İlk geldiğimde üstümde olan kürkü yine omuzlarına aldım. Soğuğa kurtlar kadar olmasa da normal bir insandan daha dayanıklıdır. Buradaki yaratıkların altında bir dayanıklılık olduğunu düşünüyordum.
Evden dışarı çıktığımda hep yaptığım gibi dışarıyı izlemeye başladım. Burasının muhteşem bir düzeni vardı. Herkes birbirini umursuyor ve tanıyordu. Şu zamana kadar evsiz ve karnını doyuramayacak kadar fakir birini hiç görmemiştim. Herkes aile yapısına göre yaşıyordu. Yerlerde kar vardı. Etraf kalabalıktı. Ve meşalelerden yayılan ışık çok güzel bir hava veriyordu. Burası dondurucu bir soğuğa sahip değildi. Ama yine de soğuktu.
Evler o kadar güzeldi ki bu güzellik lüks olduğundan değildi. Öğlen saatlerindeydik. Etrafta çocuk yoktu. Büyük ihtimalle eğitimdeydiler.
Burada eğitimin nasıl olduğunu bilmiyordum. Benim geldiğim yerde çocuklar ailelerinin yanından alınır ve aile çok zengin ya da güçlü değilse okul bitene kadar görüştürülmezdi. Silah kullanma yetenekleri belirlenir ve ona göre gruplara ayrılırlardı. Boş zamanlarda öğretilen okuma yazma, matematik ve tarih dışında başka bir şey yoktu.
Burada çok daha farklı olduğunu bilsem de ne olduğunu bilmiyordum. Çocuğum olmadığı için önemsemiyordum ama etrafta çocuk görmeyi severdim. Hayatta beyaz olan şeylerde olduğunu gösteriyordu. Tabi onlara bakmak için aynı şeyleri söyleyemezdim.
Verandadan bahçeye indim ve tamamen dışarıdaydım. Alkım’ın yanına gitmeyi planlıyordum. Zamanının çoğunu Talimhanede geçirdiğini öğrenmiştim. Bu yüzden talimhaneye gitmeye başladım.
İçeri girdiğimde herkes bana baş selamı veriyordu. Dediğim gibi savaşçıların saygısını kazanmıştım. Ama kimse beni lider olarak görmüyordu.
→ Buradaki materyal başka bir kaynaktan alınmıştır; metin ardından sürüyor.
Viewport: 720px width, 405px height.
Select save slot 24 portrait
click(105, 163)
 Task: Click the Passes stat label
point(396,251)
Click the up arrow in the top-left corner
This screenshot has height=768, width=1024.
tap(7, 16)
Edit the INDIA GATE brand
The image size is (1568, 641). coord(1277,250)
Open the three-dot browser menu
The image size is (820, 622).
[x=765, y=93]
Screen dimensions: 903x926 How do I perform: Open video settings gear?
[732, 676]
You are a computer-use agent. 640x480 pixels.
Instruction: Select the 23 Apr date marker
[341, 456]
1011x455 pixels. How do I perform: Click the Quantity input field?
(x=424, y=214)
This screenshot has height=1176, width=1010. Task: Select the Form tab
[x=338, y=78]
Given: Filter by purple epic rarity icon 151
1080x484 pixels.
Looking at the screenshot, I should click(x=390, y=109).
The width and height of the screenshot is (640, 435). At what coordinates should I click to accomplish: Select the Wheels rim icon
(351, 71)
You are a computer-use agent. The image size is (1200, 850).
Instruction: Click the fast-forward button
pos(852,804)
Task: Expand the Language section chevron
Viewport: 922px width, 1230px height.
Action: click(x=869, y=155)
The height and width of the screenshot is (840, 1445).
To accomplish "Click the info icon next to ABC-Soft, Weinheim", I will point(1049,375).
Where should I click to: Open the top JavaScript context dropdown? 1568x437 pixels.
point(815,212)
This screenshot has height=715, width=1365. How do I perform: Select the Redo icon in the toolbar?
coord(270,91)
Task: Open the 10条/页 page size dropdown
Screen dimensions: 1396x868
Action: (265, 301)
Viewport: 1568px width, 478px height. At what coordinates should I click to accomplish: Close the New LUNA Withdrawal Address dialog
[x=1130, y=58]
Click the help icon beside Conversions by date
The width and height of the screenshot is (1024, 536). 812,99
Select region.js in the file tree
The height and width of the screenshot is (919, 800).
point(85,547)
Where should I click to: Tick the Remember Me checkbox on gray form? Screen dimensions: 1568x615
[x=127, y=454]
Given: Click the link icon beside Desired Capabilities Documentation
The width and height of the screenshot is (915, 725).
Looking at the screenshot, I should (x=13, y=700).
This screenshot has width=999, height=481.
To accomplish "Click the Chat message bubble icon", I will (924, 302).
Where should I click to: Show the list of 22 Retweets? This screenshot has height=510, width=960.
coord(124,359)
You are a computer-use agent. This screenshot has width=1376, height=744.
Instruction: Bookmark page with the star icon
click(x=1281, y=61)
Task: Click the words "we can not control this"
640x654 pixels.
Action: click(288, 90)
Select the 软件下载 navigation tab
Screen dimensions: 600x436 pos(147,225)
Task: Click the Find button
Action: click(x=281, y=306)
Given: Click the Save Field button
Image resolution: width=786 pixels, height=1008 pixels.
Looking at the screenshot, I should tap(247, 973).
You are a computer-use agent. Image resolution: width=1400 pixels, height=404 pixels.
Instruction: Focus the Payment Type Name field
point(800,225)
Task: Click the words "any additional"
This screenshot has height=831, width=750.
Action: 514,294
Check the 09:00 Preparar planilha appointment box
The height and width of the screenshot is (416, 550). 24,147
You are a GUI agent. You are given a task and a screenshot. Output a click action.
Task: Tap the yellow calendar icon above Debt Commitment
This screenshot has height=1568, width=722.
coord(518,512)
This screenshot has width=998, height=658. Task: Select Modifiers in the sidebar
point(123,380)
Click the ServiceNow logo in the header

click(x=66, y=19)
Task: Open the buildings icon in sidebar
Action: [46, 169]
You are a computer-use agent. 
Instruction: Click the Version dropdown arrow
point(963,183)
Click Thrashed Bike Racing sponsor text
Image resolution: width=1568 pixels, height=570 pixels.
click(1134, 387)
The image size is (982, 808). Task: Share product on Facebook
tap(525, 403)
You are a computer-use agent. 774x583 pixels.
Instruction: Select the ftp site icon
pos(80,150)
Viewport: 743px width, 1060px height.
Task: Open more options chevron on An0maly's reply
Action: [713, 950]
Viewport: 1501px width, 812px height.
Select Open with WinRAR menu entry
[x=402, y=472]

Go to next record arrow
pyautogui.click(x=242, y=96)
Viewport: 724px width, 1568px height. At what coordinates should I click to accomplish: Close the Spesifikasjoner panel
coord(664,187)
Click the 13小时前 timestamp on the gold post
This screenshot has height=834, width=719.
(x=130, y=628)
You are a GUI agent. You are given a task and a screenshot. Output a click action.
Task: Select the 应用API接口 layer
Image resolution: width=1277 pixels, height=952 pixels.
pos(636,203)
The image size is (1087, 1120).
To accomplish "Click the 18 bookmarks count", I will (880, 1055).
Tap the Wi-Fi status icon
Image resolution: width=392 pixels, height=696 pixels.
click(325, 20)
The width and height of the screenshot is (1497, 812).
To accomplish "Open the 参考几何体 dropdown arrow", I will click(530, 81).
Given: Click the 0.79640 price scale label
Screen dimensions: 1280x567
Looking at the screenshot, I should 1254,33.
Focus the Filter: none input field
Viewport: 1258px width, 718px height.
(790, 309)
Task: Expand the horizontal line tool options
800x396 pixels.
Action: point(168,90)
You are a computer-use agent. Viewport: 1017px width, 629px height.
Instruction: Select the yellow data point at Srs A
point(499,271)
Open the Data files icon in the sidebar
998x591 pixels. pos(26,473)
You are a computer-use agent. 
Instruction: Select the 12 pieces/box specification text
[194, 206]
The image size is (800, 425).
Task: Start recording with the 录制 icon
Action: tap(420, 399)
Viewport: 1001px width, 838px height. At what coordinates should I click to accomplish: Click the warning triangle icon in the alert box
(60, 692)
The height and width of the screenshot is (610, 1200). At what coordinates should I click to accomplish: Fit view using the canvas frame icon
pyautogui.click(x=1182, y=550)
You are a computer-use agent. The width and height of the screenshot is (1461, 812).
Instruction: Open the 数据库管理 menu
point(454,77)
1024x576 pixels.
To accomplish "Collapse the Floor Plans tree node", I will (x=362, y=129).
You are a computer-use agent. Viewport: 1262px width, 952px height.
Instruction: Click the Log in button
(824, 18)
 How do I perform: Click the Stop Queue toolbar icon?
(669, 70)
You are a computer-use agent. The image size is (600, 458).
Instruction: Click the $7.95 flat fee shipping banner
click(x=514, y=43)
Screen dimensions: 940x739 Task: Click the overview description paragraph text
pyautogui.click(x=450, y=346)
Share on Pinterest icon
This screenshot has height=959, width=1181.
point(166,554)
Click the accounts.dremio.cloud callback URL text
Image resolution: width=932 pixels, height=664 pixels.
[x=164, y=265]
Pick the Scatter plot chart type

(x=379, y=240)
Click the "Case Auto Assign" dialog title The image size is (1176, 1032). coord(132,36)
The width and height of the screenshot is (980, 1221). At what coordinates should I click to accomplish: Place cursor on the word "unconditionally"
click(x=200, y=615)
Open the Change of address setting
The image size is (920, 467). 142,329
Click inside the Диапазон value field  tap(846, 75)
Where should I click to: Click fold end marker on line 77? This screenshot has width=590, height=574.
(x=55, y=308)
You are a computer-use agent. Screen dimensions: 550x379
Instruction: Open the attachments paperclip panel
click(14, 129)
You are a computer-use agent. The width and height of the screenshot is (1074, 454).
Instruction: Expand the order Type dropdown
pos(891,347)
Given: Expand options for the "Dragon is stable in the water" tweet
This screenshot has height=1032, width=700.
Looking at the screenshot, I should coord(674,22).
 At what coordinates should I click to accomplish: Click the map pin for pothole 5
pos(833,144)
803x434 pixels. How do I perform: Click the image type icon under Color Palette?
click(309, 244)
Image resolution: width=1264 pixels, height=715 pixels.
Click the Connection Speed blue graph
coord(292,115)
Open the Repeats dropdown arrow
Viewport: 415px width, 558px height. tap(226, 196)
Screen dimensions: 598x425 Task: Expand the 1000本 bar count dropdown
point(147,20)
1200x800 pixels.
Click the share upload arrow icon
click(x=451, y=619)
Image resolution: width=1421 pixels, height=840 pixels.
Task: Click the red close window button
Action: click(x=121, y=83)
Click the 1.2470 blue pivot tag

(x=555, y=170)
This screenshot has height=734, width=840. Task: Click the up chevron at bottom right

Bahçeye çıktım. Yatakhane katlarına gitmekten hazzetmiyordum. Alkım yatakhanedeyse gerisin geri gidip biraz etrafı dolaşacaktım. Neyse ki bahçedeydi. Yanına gitmek için yürüdüm. Beni gördüğünde yüzünde garip bir şaşkınlık vardı.
“Seni görmeyi beklemiyordum.”
“Yanlış bir zamanda mı geldim?” öyleyse bunu umursamayacaktım.
“Hayır. Sadece Dengiz ve diğerleri Cücelerle olan anlaşmaları için konuşmaya gitti. Bu tarz diplomatik anlaşmalarda mühürlü olan bir kurdun mühürlüsünü götürmemesi onu saymadığı anlamına gelir.”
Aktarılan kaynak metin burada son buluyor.